Description
It is increasingly apparent that unstructured goroutines tend to behave, conceptually, like the "go to" statement which Edgar Dijkstra famously Considered Harmful. A good introduction to the problem is
https://vorpus.org/blog/notes-on-structured-concurrency-or-go-statement-considered-harmful/
Other languages also start to "get it", e.g. Kotlin:
https://medium.com/@elizarov/structured-concurrency-722d765aa952
In my experience, contrasting Python+asyncio ("go") vs. Python+Trio ("structured"), thinking about coroutines in a "structured" way (and, importantly, having runtime support for enforcing said structure) helps avoid a whole class of bugs and is very helpful WRT structuring code in a way that can simplify problem spaces immensely.
As one possible and not-too-disruptive step towards structured concurrency I would like to propose that in Go 2, "go func()" shall return some opaque value which must be assigned to some variable (possibly of built-in type goroutine
). The idea is that at the point where that variable goes out of scope, the Go runtime shall wait until the associated goroutine has terminated. Thus, if required for compatibility, an easy way to get the current behavior would be to assign to a global, or append to a global list.

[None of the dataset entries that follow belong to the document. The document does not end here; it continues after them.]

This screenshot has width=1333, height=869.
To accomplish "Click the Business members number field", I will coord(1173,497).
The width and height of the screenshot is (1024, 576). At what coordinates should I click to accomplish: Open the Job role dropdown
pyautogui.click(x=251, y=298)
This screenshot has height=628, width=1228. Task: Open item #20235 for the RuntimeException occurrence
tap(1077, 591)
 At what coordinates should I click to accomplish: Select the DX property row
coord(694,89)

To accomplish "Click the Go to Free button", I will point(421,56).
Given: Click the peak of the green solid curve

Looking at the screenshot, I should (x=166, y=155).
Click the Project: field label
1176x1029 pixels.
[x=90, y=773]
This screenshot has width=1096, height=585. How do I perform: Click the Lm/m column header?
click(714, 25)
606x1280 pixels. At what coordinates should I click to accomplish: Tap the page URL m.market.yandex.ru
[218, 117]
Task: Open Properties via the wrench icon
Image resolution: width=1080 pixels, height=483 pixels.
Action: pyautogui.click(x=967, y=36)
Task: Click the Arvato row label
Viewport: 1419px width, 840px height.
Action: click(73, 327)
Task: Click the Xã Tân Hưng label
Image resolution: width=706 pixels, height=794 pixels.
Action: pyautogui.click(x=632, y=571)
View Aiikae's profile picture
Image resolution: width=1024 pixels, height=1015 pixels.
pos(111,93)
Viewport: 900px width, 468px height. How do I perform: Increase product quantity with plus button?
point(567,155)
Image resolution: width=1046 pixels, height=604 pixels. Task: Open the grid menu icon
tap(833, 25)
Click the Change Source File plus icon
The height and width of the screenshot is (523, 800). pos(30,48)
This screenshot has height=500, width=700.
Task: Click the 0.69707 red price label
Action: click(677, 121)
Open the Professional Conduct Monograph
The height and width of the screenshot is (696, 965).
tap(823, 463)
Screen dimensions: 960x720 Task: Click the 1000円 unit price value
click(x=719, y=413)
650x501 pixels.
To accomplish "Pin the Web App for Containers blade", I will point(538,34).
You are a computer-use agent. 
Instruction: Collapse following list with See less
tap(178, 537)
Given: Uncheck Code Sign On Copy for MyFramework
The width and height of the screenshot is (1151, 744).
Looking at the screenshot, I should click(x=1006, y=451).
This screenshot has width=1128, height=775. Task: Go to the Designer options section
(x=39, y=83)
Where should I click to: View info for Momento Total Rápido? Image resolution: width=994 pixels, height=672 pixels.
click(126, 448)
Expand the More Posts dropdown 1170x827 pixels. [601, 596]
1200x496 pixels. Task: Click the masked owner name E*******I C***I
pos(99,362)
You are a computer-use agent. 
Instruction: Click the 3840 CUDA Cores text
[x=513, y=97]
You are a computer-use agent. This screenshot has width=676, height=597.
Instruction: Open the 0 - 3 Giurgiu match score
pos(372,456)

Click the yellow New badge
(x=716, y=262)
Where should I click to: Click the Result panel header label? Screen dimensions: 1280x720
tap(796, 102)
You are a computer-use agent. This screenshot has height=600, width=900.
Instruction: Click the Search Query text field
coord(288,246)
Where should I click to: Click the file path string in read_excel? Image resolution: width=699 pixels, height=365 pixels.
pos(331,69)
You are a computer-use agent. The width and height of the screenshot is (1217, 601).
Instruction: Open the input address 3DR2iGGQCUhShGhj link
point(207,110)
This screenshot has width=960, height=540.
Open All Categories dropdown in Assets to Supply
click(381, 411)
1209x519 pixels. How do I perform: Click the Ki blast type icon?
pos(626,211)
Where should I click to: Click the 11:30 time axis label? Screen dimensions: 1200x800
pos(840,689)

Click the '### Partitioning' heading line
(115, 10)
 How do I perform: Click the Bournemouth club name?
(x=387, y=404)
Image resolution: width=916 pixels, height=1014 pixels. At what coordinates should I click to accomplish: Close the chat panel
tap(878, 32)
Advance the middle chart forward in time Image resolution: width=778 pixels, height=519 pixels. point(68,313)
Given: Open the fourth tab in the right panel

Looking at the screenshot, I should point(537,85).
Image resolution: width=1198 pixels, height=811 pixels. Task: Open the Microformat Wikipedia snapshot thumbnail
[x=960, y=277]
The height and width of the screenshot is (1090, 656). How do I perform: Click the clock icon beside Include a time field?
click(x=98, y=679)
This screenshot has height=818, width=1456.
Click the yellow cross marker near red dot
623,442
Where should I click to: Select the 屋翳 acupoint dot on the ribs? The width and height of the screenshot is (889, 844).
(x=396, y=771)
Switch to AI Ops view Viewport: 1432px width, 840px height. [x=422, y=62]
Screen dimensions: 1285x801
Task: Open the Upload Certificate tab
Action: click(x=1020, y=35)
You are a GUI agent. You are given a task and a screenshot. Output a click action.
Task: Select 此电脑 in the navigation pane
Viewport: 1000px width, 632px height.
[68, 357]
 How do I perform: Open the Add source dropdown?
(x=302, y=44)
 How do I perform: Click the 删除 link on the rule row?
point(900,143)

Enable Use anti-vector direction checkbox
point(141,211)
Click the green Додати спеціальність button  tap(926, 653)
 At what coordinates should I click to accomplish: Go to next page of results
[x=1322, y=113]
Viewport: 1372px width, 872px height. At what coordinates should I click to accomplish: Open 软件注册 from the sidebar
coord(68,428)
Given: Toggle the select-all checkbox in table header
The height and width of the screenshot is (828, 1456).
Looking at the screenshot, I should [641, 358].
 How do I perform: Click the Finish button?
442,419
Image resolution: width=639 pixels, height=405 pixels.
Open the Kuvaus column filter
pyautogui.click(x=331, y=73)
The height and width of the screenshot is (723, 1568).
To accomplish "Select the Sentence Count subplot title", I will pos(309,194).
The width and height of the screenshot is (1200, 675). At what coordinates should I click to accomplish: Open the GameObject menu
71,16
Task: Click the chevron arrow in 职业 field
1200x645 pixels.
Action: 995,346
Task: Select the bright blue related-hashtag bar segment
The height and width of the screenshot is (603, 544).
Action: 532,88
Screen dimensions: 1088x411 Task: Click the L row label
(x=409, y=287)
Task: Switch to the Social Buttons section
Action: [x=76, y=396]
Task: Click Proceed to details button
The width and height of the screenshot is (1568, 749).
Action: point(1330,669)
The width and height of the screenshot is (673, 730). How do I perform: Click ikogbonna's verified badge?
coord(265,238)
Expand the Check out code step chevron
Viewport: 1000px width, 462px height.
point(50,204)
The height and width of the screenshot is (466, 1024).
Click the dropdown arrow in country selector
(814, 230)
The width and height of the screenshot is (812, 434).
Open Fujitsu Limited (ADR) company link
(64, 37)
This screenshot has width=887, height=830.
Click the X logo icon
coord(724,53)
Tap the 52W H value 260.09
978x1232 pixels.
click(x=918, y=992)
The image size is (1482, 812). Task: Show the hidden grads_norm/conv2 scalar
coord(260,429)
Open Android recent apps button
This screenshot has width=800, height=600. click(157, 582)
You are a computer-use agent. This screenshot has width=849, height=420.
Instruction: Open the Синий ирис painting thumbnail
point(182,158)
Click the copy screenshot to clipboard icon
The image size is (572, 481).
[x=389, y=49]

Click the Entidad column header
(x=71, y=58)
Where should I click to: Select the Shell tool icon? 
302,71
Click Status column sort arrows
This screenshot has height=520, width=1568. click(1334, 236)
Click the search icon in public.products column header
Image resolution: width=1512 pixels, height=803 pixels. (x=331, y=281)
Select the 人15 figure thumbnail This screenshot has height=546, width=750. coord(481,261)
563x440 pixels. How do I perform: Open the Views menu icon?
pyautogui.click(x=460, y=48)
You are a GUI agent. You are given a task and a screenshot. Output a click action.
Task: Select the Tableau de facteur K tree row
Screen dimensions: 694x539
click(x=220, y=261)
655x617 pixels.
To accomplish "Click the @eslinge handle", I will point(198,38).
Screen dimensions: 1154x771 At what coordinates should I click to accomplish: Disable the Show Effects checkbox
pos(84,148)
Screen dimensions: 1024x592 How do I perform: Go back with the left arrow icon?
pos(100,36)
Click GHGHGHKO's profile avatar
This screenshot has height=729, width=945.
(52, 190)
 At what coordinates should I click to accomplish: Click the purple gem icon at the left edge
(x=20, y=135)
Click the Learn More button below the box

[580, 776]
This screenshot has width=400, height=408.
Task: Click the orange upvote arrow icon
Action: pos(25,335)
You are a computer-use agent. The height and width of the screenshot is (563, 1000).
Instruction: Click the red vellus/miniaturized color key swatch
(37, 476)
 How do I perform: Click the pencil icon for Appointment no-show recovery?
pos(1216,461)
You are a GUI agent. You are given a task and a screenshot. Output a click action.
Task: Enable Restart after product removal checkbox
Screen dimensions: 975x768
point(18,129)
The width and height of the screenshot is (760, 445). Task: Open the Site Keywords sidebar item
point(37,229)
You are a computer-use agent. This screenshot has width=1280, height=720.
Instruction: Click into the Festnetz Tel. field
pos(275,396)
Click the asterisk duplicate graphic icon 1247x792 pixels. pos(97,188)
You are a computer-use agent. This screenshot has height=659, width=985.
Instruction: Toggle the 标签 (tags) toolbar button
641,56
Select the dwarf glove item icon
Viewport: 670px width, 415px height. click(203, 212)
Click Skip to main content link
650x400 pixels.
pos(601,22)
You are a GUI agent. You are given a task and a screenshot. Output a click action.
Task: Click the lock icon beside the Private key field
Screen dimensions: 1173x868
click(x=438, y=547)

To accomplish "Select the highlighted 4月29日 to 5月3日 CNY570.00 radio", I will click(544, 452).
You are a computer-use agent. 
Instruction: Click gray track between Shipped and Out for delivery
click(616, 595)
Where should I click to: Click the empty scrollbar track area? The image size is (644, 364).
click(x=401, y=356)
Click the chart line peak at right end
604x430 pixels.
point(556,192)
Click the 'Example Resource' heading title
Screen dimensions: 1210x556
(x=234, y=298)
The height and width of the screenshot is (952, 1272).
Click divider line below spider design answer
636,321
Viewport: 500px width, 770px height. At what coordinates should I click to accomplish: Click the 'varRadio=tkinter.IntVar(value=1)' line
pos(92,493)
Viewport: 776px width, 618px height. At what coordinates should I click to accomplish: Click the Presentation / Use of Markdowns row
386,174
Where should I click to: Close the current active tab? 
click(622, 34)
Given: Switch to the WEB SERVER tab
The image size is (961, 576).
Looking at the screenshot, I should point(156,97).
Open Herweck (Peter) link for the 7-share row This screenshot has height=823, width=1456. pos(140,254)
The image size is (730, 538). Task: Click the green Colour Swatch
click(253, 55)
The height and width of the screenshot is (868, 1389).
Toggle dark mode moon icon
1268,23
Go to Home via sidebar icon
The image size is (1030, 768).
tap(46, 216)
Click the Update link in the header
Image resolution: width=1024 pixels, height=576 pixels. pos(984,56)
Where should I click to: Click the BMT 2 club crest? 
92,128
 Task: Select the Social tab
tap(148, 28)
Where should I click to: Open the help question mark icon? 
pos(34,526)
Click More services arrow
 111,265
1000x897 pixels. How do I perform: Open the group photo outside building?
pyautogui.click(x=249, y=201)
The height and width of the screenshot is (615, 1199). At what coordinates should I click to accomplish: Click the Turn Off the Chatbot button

Other, more disruptive implementations are of course possible; in particular, other languages use the concept of a CoroutineScope (Kotlin) / TaskGroup (Python 3.8) / Nursery (Trio) which all coroutines must be attached to, primarily so that they may be cancelled when another coroutine runs into an error that requires the whole group to end prematurely (or regularly – one interesting example is the Happy Eyeballs algorithm for opening a TCP connection, where the terminating condition is "a coroutine successfully opens a connection"). The obvious problem is that Go so far doesn't have any way to generically signal a goroutine to please terminate itself, but maybe somebody else has an idea how to do that.